Co-management - Indigenous Protected Areas (IPAs)

The CLC continued to support constituent aspirations for the establishment and operation of Indigenous Protected Areas (IPAs) in Central Australia as a basis for protecting the cultural and natural values of their land.
A significant additional motivation in engaging in the IPA program is the potential it provides for a long-term operational framework for affiliated Indigenous community rangers.

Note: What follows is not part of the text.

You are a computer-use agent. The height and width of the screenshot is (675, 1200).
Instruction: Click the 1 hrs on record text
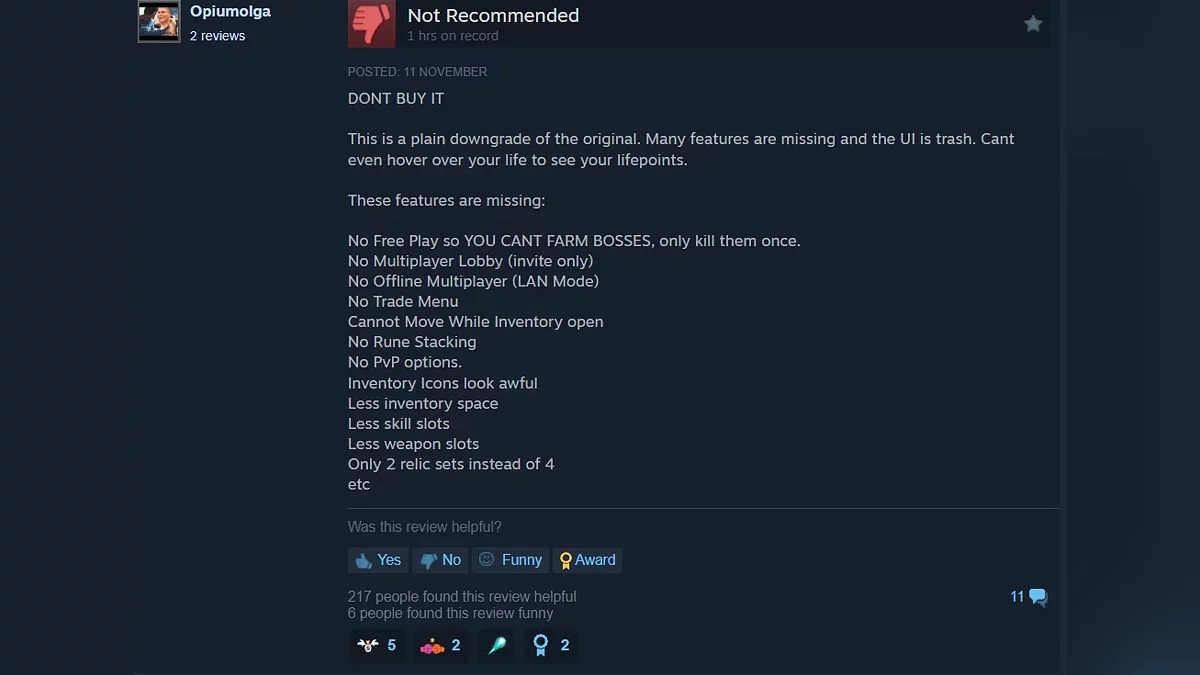click(453, 36)
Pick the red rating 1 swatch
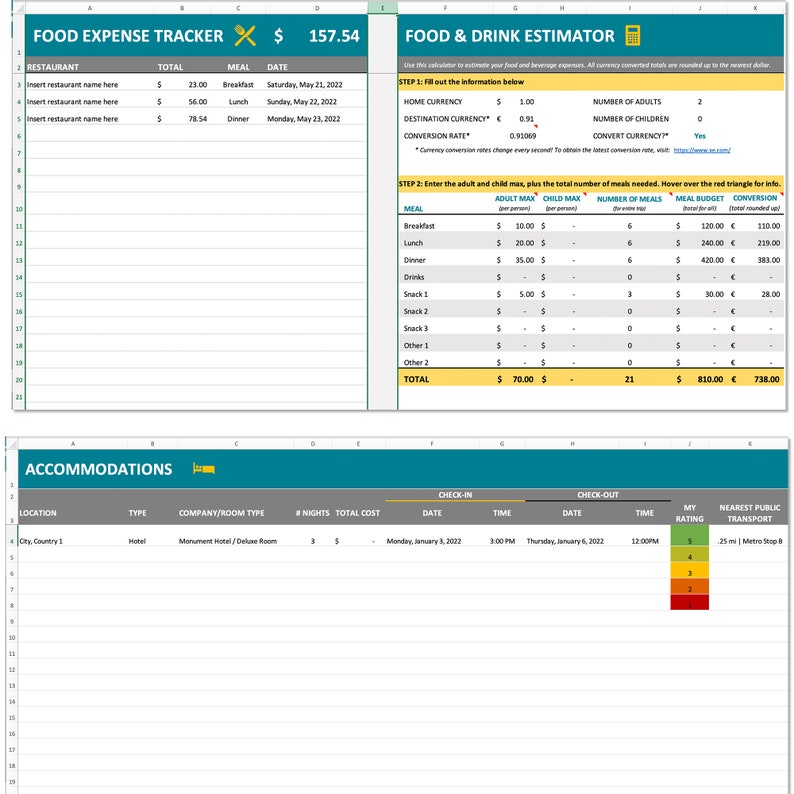 [x=689, y=605]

IPAs are established through a consultative planning and development process conducted with traditional owners over atwo-to-three-year period under external funding arrangements with SEWPAC.
IPA declaration is voluntary and has no impact on land tenure but requires obtaining the consent of traditional owners in accordance with the requirements of the Land Rights Act and completion of a plan of management approved by SEWPAC.
Four staff are employed with SEWPAC funding to coordinate planning, development and operational programs in relation to the following declared and proposed IPAs in the CLC region:

  • The Northern Tanami IPA (declared)
  • The Southern Tanami IPA (proposed)
  • The Katiti-Petermann IPA (proposed).

Traditional owner consultations and fieldwork were supported by CLC Regional Land Management Officers (RLMOs) and Indigenous community ranger programs operating in each of these three areas.
RLMOs also played a role in evaluating other potential IPA opportunities across the CLC region.
In this period an Expression of Interest was submitted to SEWPAC in November 2010 for a proposed IPA feasibility assessment project across some 19,000 square kilometres of the eastern portion
of the Haasts Bluff ALT on the
basis of its high cultural and biodiversity value and its potential to provide a long-term operational framework for the emerging Papunya Ranger group.
In the case of the Angas Downs IPA, declared across the Aboriginal-owned Angas Downs PL outside of CLC processes, statutory functions were also performed in representing the interests of native title holders.

Northern Tanami IPA

The Northern Tanami Indigenous Protected Area (IPA) was declared on 30 April 2007 over 40,000 square kilometres of the Central Desert and Hooker Creek ALTs after a three-year development program.
The IPA objectives are facilitated by a Northern Tanami IPA Coordinator under a five-year funding contract with SEWPAC and overseen by a Northern Tanami IPA Management Committee made up of both male and female traditional owners of the IPA area.
Implementation of the draft Northern Tanami IPA Plan of Management (PoM) provides a framework for the annual work program of the Lajamanu-based Wulaign Rangers.
A meeting of the Northern Tanami IPA Advisory Committee established to provide advice and identify cross-agency partnership opportunities did not occur in this period. This was due to recruitment difficulties.
The traditional owners’ representatives on the Management Committee, in conjunction with the Wulaign Rangers and the IPA Coordinator worked solidly to ensure a broad range of outcomes were achieved, including:

  • The IPA manager continued work on the redraft and restructure of the Plan of Management to incorporate input from community consultations held late in 2010. A draft is expected for comment early in 2011-12
  • A consultant was contracted to develop a feral animal management strategy for the IPA. Community consultations, aerial surveys and country visits were undertaken to estimate feral animal numbers in key management zones. A final report is expected in July 2011
  • An IPA Management Committee meeting and fire planning meeting at Lajamanu were facilitated to set priorities for 2011, and was attended by traditional owners, Wulaign Rangers, CLC fire officers, regional staff and Bushfires NT. As a result more than 2300 square kilometres was burnt (see Wulaign rangers section above). Other management priorities identified in the meeting included feral animal and weed management needs and cultural site protection
  • Worked alongside the Wulaign Rangers and traditional owners to undertake site visits to assess management needs at important water sites (Emu Rockhole and Kamira Springs)
  • Provided logistical support for a school country visit (see Wulaign Rangers section above)
  • Facilitated ongoing collaborative fire management efforts across the shared boundaries between Suplejack Station and the IPA
  • Carried out weed control (see above: Invasive Species Control - Weed Management)
  • Facilitated IPA Management Committee participation in the second Tanami Regional Aboriginal Fire (Warlu) Management Committee meeting at Hamilton Downs Youth Camp in October•
  • Performed extensive fire management (see Fire Management section above).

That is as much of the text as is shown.